Identification and network analysis of overlapping genes in the green module and GSE55235-DEGs. (A) Volcano plot detailing the upregulated (red) and downregulated (blue) DEGs identified from the GSE55235 dataset, with horizontal and vertical lines indicating threshold values for significance and fold change. (B) Venn diagram highlighting the overlap of genes between the green module and GSE55235-DEGs. The overlapping region illustrates the common genes shared by both sets. (C–E) Representations of the PPI networks based on the MOCDE (C), MCC (D), and DMNC (E) algorithms, respectively, with each node in the networks representing a gene, and the edges indicating interactions between these genes. (F) Venn diagram of five key overlapping genes identified within the three sub-networks analyzed by the MOCDE, MCC, and DMNC algorithms. (G) Expression levels of five key overlapping genes (COL3A1, COL1A1, COL1A2, COL5A1, and COL5A2) in OA and control groups. The y-axis represents the expression values, with the OA group presented with pink color and the control group presented with blue color. ***P < 0.001; ****P < 0.0001. DEGs: Differentially expressed genes; PPI: Protein–protein interaction; MOCDE: Molecular Complex Detection; MCC: Maximal Clique Centrality; DMNC: Dense Module based on Node Connectivity; LAMA4: Laminin subunit alpha 4; COL5A2: Collagen type V alpha 2 chain; COL5A1: Collagen type V alpha 1 chain; COL3A1: Collagen type III alpha 1 chain; COL1A2: Collagen type I alpha 2 chain; COL1A: Collagen type I alpha 1 chain; COX2: Cyclooxygenase 2; BGN: Biglycan; TIMP1: Tissue inhibitor of metalloproteinases 1; THY1: Thy-1 membrane glycoprotein; SULF1: Sulfatase 1; MXRA5: Matrix-remodeling associated 5; MMP9: Matrix metallopeptidase 9; LOXL1: Lysyl oxidase-like 1; CDH11: Cadherin 11; FAP: Fibroblast activation protein.

Figure S3.

Expression and correlation analysis of COL1A2 and miR-4738-3p. (A) Bar graph from the qRT-PCR analysis depicting the relative expression levels of five key overlapping genes in C28/I2 cells.
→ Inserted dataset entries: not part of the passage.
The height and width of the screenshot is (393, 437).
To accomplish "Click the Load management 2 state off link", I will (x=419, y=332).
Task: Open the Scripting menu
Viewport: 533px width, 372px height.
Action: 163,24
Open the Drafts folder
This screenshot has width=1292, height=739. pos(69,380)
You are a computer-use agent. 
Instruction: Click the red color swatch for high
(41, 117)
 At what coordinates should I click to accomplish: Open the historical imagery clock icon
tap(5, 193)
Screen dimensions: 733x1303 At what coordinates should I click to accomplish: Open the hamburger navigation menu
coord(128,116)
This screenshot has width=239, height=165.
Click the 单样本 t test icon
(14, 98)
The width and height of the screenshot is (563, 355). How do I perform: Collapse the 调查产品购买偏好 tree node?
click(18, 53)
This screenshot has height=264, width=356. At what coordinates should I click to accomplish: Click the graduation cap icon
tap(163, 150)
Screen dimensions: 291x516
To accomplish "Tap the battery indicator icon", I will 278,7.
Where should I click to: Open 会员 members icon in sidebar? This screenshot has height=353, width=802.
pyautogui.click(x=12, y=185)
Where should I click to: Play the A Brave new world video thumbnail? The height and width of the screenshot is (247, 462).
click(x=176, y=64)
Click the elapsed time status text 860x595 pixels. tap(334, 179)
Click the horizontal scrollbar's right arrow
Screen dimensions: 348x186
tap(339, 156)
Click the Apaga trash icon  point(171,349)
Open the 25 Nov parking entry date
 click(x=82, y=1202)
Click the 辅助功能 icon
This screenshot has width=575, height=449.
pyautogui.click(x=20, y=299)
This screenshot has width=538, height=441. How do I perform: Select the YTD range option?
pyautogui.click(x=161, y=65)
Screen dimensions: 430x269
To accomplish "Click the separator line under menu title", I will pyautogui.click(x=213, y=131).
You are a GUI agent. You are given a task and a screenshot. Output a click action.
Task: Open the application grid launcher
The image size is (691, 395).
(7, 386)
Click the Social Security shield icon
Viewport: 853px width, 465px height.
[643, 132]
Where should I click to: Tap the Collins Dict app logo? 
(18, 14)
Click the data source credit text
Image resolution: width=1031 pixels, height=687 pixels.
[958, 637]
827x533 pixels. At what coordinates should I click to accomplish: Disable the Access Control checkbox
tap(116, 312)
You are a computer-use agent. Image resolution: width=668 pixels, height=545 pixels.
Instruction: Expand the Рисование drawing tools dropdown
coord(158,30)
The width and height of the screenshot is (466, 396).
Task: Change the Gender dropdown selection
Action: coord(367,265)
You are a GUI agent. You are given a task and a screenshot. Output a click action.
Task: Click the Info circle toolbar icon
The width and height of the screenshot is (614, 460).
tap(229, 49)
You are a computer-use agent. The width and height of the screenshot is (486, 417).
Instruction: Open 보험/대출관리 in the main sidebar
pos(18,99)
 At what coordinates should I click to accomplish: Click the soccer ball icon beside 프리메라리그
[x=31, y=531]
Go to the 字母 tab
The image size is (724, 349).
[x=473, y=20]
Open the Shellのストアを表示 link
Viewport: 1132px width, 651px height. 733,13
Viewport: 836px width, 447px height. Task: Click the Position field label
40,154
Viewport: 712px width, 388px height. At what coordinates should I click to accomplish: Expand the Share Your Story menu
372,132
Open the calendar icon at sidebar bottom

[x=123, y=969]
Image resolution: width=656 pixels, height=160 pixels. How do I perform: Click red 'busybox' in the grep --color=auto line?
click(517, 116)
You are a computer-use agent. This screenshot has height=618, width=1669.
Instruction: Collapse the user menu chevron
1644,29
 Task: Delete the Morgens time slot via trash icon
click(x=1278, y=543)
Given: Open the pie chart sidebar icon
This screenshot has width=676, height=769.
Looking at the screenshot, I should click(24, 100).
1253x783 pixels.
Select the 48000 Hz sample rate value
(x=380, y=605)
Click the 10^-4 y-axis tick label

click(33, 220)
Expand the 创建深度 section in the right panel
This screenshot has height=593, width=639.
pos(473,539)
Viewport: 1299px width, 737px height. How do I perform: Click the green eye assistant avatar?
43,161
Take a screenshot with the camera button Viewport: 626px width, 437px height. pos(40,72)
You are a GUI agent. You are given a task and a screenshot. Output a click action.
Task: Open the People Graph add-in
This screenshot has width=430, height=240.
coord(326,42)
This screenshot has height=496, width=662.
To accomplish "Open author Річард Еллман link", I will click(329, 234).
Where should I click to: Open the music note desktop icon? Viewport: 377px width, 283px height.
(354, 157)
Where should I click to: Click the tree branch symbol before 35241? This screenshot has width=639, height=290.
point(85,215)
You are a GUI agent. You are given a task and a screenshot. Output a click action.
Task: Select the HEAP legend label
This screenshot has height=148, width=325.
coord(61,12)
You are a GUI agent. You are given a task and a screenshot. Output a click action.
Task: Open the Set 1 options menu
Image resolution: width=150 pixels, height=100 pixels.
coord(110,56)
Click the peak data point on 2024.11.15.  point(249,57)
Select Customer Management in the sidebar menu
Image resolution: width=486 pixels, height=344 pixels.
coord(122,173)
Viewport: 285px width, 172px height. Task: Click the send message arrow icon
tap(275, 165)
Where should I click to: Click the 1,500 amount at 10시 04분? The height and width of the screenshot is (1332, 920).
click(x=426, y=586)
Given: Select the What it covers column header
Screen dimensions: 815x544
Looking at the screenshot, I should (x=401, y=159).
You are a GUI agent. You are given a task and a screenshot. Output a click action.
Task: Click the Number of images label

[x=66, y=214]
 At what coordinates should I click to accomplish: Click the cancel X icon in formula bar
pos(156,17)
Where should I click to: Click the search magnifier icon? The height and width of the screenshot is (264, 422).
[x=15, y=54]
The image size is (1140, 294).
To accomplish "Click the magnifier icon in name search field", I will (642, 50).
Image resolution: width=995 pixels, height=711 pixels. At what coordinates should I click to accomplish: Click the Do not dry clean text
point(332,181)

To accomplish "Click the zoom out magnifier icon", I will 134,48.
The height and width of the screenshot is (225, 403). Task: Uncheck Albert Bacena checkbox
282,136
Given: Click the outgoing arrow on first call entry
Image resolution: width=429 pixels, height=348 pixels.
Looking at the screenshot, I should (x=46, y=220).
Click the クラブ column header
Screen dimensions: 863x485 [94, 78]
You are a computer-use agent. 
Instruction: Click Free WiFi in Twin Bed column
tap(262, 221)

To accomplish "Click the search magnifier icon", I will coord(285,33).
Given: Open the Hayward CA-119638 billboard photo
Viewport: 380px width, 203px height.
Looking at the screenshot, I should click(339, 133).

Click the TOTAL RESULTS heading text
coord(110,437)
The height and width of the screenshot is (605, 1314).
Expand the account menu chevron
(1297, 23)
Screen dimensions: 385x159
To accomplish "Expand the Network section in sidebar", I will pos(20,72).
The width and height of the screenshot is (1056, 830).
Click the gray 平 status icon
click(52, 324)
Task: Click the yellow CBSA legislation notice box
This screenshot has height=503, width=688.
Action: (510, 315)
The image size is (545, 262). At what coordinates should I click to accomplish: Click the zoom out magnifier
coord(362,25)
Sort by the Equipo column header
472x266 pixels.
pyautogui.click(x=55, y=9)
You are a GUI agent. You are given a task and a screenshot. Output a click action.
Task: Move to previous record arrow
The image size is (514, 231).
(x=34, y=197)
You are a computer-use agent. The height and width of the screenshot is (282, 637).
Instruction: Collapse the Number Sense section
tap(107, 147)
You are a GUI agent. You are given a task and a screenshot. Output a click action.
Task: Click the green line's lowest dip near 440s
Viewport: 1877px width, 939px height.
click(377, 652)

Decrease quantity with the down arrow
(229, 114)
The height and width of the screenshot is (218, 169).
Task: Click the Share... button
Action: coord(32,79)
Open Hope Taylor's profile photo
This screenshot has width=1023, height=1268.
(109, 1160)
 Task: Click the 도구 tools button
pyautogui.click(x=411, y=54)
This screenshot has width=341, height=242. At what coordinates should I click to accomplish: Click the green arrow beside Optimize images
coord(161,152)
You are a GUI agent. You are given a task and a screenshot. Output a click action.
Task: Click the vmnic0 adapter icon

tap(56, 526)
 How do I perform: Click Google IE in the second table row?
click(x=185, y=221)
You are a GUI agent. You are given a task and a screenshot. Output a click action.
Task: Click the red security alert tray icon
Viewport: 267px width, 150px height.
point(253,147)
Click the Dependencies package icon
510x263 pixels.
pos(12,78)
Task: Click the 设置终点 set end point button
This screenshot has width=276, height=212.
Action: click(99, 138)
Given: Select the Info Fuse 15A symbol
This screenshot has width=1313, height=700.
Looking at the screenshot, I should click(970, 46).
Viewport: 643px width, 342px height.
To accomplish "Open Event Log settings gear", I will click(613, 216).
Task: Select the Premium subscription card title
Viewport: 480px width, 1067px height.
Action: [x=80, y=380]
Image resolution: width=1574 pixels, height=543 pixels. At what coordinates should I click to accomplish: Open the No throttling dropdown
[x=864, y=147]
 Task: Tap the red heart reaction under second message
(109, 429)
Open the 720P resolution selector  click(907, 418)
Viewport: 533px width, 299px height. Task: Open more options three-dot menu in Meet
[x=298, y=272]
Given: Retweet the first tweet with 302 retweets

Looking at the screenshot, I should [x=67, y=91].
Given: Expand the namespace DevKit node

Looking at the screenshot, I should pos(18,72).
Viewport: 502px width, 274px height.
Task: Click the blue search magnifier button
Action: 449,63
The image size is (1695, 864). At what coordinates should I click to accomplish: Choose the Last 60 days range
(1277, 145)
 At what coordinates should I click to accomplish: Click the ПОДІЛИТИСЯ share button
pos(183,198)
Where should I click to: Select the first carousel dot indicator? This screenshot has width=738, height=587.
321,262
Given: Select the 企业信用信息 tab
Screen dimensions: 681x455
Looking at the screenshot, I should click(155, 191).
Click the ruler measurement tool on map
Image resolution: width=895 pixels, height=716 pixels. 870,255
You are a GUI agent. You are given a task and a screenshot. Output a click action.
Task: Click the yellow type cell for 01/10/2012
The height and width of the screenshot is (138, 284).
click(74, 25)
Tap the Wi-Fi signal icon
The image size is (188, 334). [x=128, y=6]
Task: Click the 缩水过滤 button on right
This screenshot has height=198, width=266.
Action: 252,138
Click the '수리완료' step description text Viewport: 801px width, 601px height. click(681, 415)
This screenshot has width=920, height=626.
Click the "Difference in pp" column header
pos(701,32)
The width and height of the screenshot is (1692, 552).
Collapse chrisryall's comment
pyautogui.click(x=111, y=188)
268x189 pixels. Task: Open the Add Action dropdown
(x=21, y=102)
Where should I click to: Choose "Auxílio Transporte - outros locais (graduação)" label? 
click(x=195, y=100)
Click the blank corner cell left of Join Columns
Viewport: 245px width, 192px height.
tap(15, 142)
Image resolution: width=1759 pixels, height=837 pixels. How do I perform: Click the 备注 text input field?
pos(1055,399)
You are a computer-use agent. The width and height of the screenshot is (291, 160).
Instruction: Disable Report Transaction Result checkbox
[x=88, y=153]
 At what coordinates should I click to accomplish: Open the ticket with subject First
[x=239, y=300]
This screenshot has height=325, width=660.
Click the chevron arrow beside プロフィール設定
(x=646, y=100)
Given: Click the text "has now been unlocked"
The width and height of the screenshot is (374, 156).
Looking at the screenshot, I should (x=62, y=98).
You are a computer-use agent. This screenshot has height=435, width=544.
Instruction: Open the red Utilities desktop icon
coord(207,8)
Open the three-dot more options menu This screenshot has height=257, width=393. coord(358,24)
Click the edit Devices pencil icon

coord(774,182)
The y-axis indicates their relative expression levels. (B) Venn diagram showing the intersection of targets identified from the TargetScan databases, miRDB databases, and the GSE55235-DE miRNAs. (C) Boxplot comparing the expression levels of miR-4738-3p in GSE55235-OA samples versus the control samples. ***P < 0.001; indicating a statistically significant difference in expression. (D) Correlation scatter plot, generated using the GEPIA database, showing a significant negative correlation between the expression of miR-4738-3p and COL1A2. The P value and correlation coefficient are shown in the upper left corner of the plot. COL1A2: Collagen type I alpha 2 chain; miR: MicroRNA; qRT-PCR: Quantitative real-time polymerase chain reaction; miRDB: MicroRNA Target Prediction Database; DE: Differentially expressed; miRNAs: MicroRNAs; OA: Osteoarthritis; GEPIA: Gene Expression Profiling Interactive Analysis; mRNA: Messenger RNA; COL1A1: Collagen type I alpha 1 chain; COL3A1: Collagen type III alpha 1 chain; COL5A1: Collagen type V alpha 1 chain; COL5A2: Collagen type V alpha 2 chain.